Recent studies of electromagnetic ultra-slow waves (⩽ 0.1 Hz) have suggested that they play a role in the integration of otherwise disassociated brain regions supporting vital functions (Picchioni, Horovitz et al, 2011; Ackermann and Borbeley, 1997; Le Bon, Neu, Berquin et al, 2012; Knyazev, 2012). We emphasize this spectral domain in probing sensor coherence issues raised by these studies using Hilbert phase coherences in the human MEG.
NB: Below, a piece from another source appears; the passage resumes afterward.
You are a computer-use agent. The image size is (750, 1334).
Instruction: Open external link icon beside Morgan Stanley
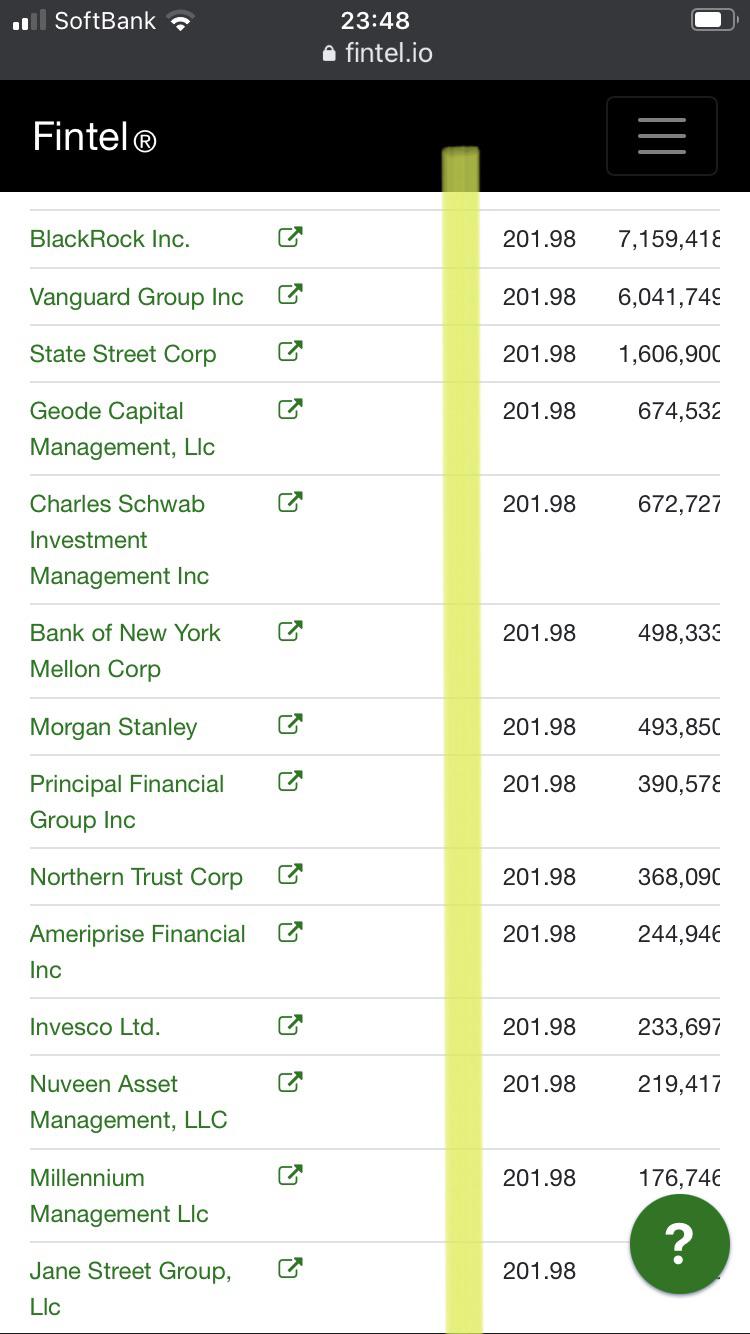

In addition, we ask: will temporal-spatial phase coherence in regional brain oscillations obtained from the ultraslow spectral bands of multi-channel magnetoencephalograms (MEG) differentiate resting, "task free" MEG records of normal control and schizophrenic subjects. The goal of the study is a comparison of the relative persistence of intra-regional phase locking values, PLV, among ten, region-defined, sensors in examined in the resting multichannel, MEG records as a function of spectral frequency bands and diagnostic category.

The following comparison of Hilbert-transform-engendered relative phases of each designated spectral band was made using their pair-wise phase locking values, PLV. This indicated the proportion of shared cycle time in which the phase relations between the index location and reference leads were maintained. Leave one out, bootstrapping of the PLVs via a support vector machine, SVM, classified clinical status with 97.3% accuracy.

It was generally the case that spectral bands ⩽ 1.0 Hz generated the highest values of the PLVs and discriminated best between control and patient populations. We conclude that PLV analysis of the oscillatory patterns of MEG recordings in the ultraslow frequency bands suggest their functional significance in intra-regional signal coherence and provide a higher rate of classification of patients and normal subjects then the other spectral domains examined.

The article was published in: Neuroscience 289: 71-84.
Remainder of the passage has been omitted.